I need to assign a unique integer id to each spark executor in a spark application. I need to retrieve the executor id from within a task running on an executor. The executor id will be used, along with other data elements (timestamp, mac address, etc), to generate unique 64 bit keys. How can I assign a unique integer key to every Apache Spark Executor within an Apache Spark Java Application?
The id of the partition might be useful, as all elements of a single partition will always be on one executor.
mapPartitionsWithIndex can help:
val spark = SparkSession.builder.master("local[*]").appName("partitionIndex").getOrCreate()
import spark.implicits._
val ds = spark.createDataset(Seq.range(1, 21)).repartition(4)
ds.rdd
.mapPartitionsWithIndex((partitionIndex, it) => {
println("processing partition " + partitionIndex)

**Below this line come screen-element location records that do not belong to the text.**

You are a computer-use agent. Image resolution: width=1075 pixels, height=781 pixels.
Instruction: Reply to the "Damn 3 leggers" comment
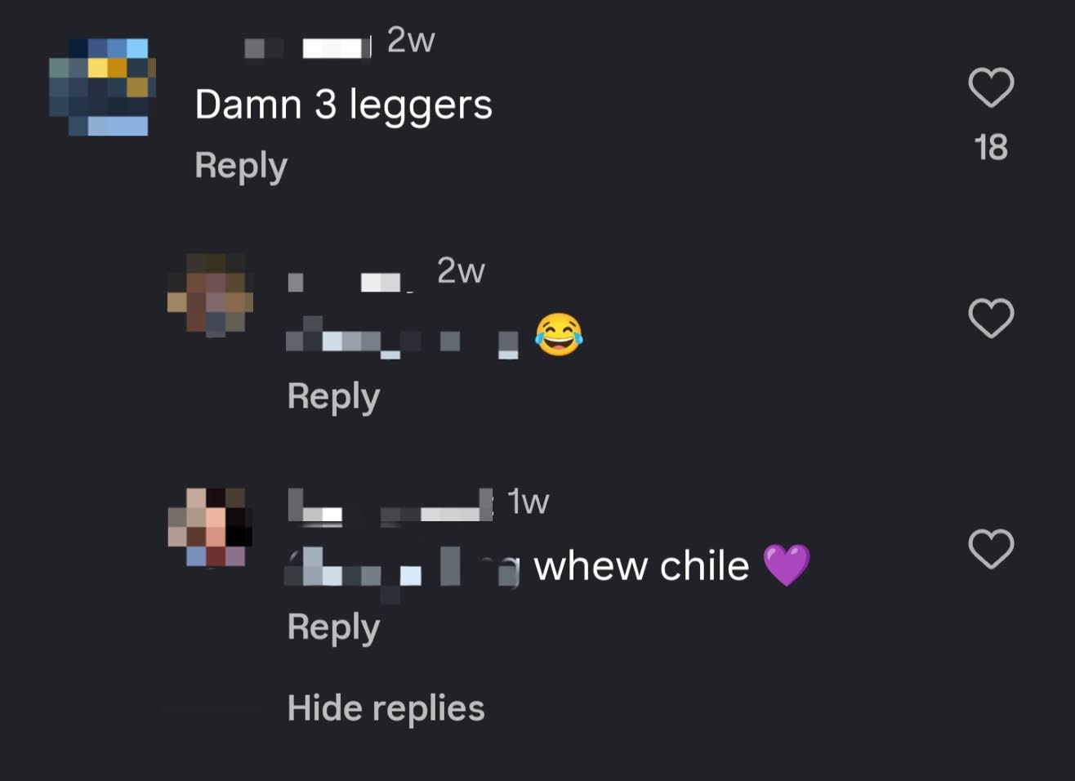[241, 166]
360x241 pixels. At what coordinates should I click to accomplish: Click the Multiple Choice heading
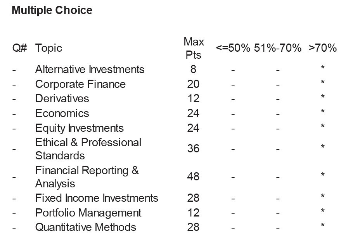[52, 10]
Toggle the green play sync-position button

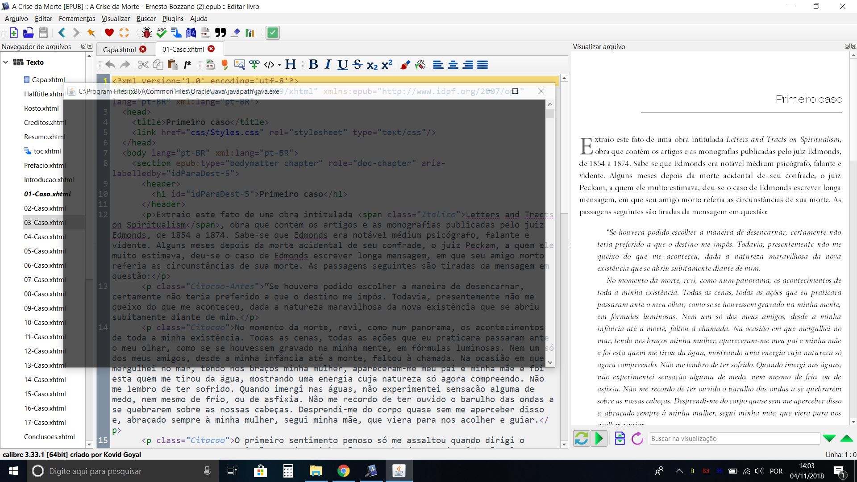599,439
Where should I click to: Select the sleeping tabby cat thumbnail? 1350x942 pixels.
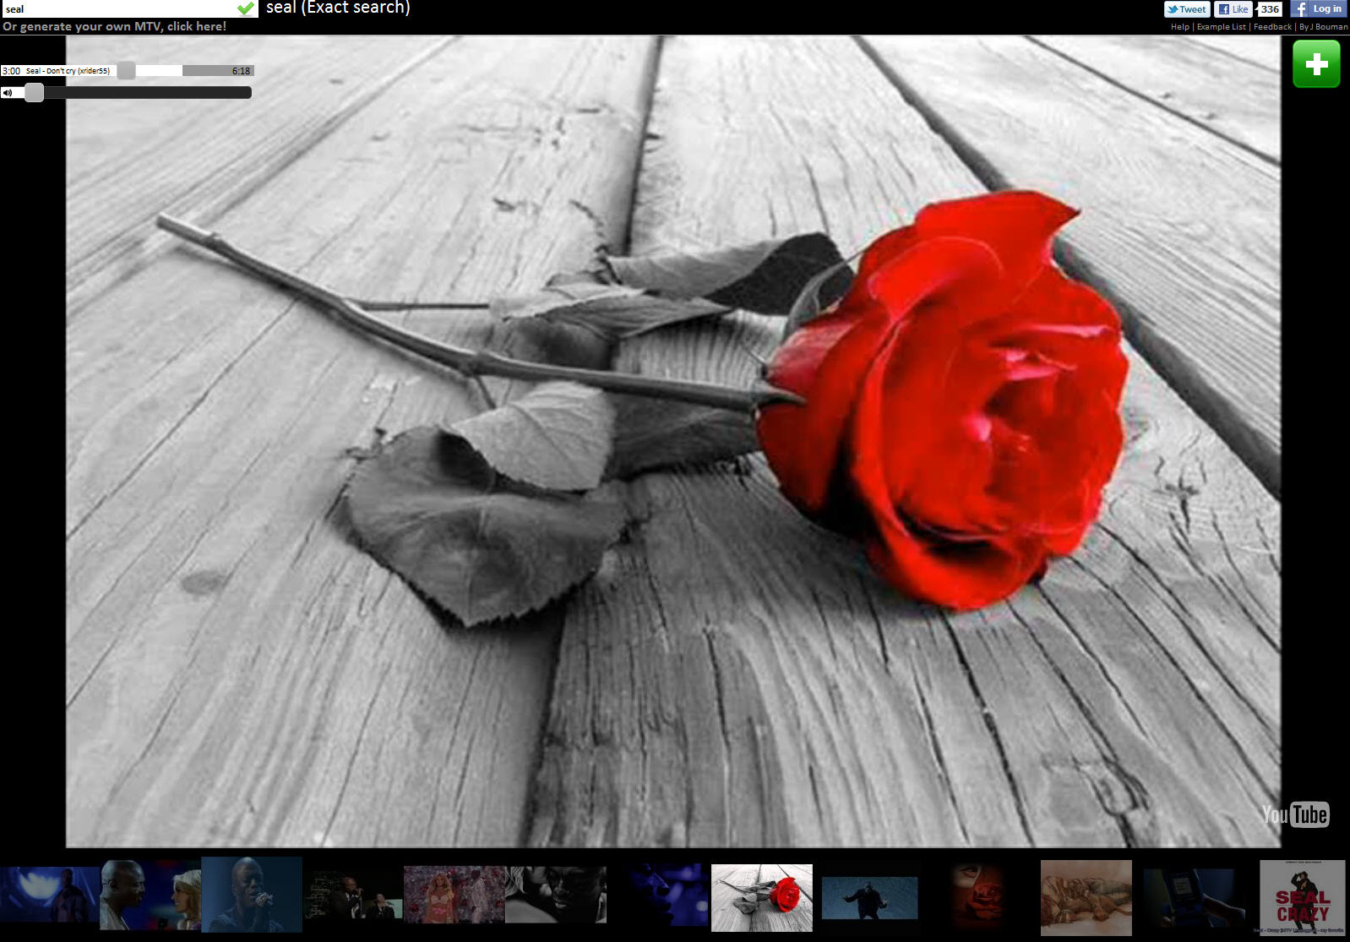tap(1086, 897)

it.toList.map(i => new String("partition " + partitionIndex + " contains number " + i)).iterator
})
.foreach(println)
prints:
processing partition 1
processing partition 0
processing partition 2
processing partition 3
partition 1 contains number 3
partition 2 contains number 4
partition 2 contains number 9
partition 2 contains number 14
partition 2 contains number 19
partition 0 contains number 2
...
partition 3 contains number 1
partition 3 contains number 5
...
If you are able to assign all rows within one partition a unique id, then the combination of this unique id and the partition index will be unique in the whole system.